Best way to handle large (UUID) as a MySQL table primary key

36,901

Solution 1

For most cases it is best to store UUIDs/GUIDs as BINARY(16). See these related StackOverflow questions:

The conversion can (and probably should) be done in MySQL instead of PHP so whether you're using a 32bit PHP client or 64bits doesn't matter a bit (pun intended :P)

Solution 2

Use a string type, not an integer. Better is only better if it solves a problem.

If you're really concerned about lookup speed, use a synthetic (auto increment) primary key. You can place a unique constraint on the UUID column, and use it only once to look up the synthetic key which is subsequently used for your joins etc.

Share:
36,901
Aaron Murray
Author by

Aaron Murray

Computer technician by day, closet php developer by night.

Updated on March 03, 2020

Comments

  • Aaron Murray
    Aaron Murray about 4 years

    I have a UUID string that I want to use as my MySQL tables primary key, the UUID is a 32 character hexadecimal string (after '-' characters are stripped). Due to the fact that it is better to use a numeric column (int) as your primary key in a database, I would like to convert this to an integer but not sure of the best way to handle it.

    1. Due to the size of the string (ie. uuid='a822ff2bff02461db45ddcd10a2de0c2'), do I need to break this into multiple 'substrings'.
    2. I am running PHP on a 32 bit architecture at the moment so converting it within PHP will not work due to PHP_INT_MAX size (max 0xFFFFFFFF). And I suspect that would be the same restriction for MySQL.
    3. I do not like the idea of multiple primary keys as a fix for this, I would rather use a string representation even though that's not the preferred method.

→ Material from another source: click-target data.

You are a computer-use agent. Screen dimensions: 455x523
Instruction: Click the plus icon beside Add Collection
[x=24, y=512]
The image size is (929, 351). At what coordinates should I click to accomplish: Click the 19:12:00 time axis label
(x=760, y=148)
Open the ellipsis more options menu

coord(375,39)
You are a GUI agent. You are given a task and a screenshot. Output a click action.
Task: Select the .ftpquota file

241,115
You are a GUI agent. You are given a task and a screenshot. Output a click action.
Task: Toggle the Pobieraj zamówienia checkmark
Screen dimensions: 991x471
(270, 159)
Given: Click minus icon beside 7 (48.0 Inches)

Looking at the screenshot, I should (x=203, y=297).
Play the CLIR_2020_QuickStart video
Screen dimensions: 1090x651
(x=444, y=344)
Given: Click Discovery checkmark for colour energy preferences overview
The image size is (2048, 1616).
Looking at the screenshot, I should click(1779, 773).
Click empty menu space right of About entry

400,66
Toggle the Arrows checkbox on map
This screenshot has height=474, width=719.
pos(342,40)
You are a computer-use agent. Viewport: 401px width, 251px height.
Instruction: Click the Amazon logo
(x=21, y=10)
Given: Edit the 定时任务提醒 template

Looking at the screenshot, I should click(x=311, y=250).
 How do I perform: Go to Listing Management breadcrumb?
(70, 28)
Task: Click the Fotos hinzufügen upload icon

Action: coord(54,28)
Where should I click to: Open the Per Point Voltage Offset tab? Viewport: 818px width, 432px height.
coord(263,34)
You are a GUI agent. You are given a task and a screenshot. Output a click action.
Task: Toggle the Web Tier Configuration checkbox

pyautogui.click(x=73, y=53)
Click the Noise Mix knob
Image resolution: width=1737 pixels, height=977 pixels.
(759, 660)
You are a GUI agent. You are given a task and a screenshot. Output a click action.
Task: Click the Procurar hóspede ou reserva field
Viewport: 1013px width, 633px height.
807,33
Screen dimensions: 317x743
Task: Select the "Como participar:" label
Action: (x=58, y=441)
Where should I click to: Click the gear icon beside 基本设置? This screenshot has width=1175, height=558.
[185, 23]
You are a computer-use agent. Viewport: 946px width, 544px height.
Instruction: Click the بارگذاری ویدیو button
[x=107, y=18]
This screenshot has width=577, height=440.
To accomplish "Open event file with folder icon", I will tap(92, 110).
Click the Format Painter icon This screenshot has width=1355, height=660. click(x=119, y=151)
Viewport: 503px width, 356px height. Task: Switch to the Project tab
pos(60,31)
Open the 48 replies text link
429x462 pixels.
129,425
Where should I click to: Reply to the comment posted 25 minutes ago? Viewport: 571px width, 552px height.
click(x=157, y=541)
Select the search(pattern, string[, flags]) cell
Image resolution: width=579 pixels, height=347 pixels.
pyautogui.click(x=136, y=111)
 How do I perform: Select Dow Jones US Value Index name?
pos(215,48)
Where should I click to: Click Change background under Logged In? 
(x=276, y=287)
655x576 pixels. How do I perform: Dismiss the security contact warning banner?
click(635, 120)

    I might be thinking about this all wrong, and am not against reading documentation, so either examples or suggested reading as a response would be acceptable.

    • Aaron Murray
      Aaron Murray about 11 years
      Also to note, this id field would be used for both joins and selects.
  • Aaron Murray
    Aaron Murray about 11 years
    I have used strings in past projects, and I believe (in production) would only be talking several million records as a high number, so I would not think this to be a large performance concern (using strings), I am not quite sure at what size the performance hit would come into play with using strings vs numeric fields. Based on the size, I am not entirely sure a synthetic primary key would be advantageous in a millions of records (say 10 million tops) scenario.
  • Aaron Murray
    Aaron Murray about 11 years
    So what you are saying is there is no real way to pack / store this in a numeric representation easily, my options are strings and strings with synthetic auto-increment keys.
  • PaulProgrammer
    PaulProgrammer about 11 years
    It's not a problem until it's a problem. Production quality databases (mysql included) have very clever indexing algorithms for handling string queries. If you're not concerned about performance yet, then why are you bashing your head against the max integer size wall in your original question?
  • PaulProgrammer
    PaulProgrammer about 11 years
    Sure, you can pack / store this as an integer (probably by using multiple field PKs, which you said you don't like (not sure why)), but why go to the trouble, and incur the maintenance overhead going forward if it doesn't solve a real-world problem?
  • PaulProgrammer
    PaulProgrammer about 11 years
    I like the answer @Hazzit gives better. Use that.
  • Aaron Murray
    Aaron Murray about 11 years
    I didn't say that I wasn't concerned about performance, that was ultimately my biggest reason for the question really. Adding a synthetic key (or multiple primary keys), the biggest concern is the additional programming (overhead) on the back-end required. I want to build an optimized database structure from the beginning so that I don't have to worry about performance issues down the road.
  • Aaron Murray
    Aaron Murray about 11 years
    If 10M records with relatively simple QUERY's and JOIN's is not going to take a performance hit with a CHAR(32) then I'm good with that, if there is a better way ie. BINARY(16) then I would rather do it right the first time rather than fix the problem later.
  • Aaron Murray
    Aaron Murray about 11 years
    That sounds exactly what I was looking for. The GUID/UUID is not generated by me, it is pulled from a third party source. It is unique and serves well as a primary key. @PaulProgrammer I do appreciate your speedy replies too, I have +1'ed you both. Thank you for the help in these answers.
  • nickdnk
    nickdnk over 9 years
    @Hazzit - do you know if it's legal to bind the UUID as a string to a bind_param method in MySQLi and just point it to a binary(16) field? I'm having trouble figuring out if I need to do any conversions first.